PAIS is a type of brain injury that disrupts cerebral blood flow between 20 weeks of gestation and postnatal day 28. Arterial ischemic stroke is a major cause of neurological disability in children, with reported annual incidence rates of 1.2 to 8 per 100,000 children, and one in 1,100 live term births. Some of these strokes will be symptomatic during the neonatal period, but others can go unrecognized for months or years. A subset of these never receive a diagnosis.

According to the study, prediction models designed to detect and prevent stroke in adults have had success in the past, but no such models have been developed for perinatal stroke. To bridge this gap in the research, the study authors sought to develop and validate a PAIS prediction model that relied on routinely documented clinical factors.

The researchers developed this model using multivariate logistic regression, and utilized data from the Alberta Perinatal Stroke Project, Canadian Cerebral Palsy Registry, International Pediatric Stroke Study, and Alberta Pregnancy Outcomes and Nutrition study. Included data were gathered between March 2003 and March 2020, and criterion for inclusion were term birth and no underlying medical conditions associated with stroke diagnosis. Records with more than 20 percent missing data were excluded.

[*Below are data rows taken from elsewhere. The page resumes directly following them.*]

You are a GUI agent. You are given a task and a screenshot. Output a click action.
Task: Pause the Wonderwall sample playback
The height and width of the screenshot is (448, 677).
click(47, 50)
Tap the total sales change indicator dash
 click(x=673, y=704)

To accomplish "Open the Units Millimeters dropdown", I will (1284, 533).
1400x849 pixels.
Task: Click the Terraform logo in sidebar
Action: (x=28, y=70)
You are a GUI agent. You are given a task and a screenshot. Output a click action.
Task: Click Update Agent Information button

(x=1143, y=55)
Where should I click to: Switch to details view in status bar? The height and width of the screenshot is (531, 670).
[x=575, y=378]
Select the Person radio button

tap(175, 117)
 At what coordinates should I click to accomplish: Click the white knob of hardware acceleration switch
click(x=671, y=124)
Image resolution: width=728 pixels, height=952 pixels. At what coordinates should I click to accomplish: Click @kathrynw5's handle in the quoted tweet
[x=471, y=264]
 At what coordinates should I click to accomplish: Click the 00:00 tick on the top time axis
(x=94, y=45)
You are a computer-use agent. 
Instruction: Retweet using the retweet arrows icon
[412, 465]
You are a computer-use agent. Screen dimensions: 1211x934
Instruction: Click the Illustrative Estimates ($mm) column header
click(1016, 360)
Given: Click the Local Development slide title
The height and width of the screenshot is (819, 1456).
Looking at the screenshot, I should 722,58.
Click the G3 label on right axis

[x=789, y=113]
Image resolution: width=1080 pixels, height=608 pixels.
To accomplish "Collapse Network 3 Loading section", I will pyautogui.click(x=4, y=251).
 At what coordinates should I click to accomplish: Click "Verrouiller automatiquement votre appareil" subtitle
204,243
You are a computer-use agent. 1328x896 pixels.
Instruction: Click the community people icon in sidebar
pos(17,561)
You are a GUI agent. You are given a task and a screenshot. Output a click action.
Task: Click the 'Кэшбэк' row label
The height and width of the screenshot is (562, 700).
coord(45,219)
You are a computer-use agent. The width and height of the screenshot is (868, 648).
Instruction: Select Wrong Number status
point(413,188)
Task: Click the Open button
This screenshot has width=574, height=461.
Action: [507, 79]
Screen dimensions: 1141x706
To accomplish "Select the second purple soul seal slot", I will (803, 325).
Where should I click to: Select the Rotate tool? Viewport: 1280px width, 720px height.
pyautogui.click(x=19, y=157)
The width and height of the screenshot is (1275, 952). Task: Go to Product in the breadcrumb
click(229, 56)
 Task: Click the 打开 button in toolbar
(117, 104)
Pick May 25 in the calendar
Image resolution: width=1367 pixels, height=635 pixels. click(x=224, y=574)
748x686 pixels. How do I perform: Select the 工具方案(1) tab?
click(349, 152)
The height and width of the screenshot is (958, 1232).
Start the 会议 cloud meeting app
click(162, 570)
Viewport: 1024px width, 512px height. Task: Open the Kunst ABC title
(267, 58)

Clinical variables associated with PAIS risk were sourced from perinatal literature, and variables were defined using the National Institutes of Health’s (NIH) National Institute of Neurological Disorders and Stroke (NINDS) Common Data Elements. Variables that were consistent with these definitions and comparable across datasets were then pulled from the neonates’ medical records.

Selected variables included maternal, pregnancy, obstetric, fetal, and neonatal factors. Of these, nine factors were chosen for the prediction model based on their strong association with PAIS in term neonates: maternal age, tobacco exposure, recreational drug exposure, preeclampsia, chorioamnionitis, intrapartum maternal fever, emergency cesarean delivery, low 5-minute Apgar score, and male sex.

A total of 1,924 term neonates, split into 321 positive cases and 1603 controls, were included for the development of the final model. The model demonstrated good discrimination between cases and controls and high predictive performance. To internally validate the model, researchers used a smaller subset of neonates from the Alberta Pregnancy Outcomes and Nutrition dataset. This analysis included 479 participants, 87 cases and 392 controls, and achieved similar high performance.

These findings, the researchers state, indicate that common clinical variables can be used to develop and validate models for prediction of PAIS risk in term neonates. Models that possess good predictive performance and strong validity have the potential to successfully identify neonates with a high risk of PAIS in a clinical setting, which could improve early diagnosis and health outcomes.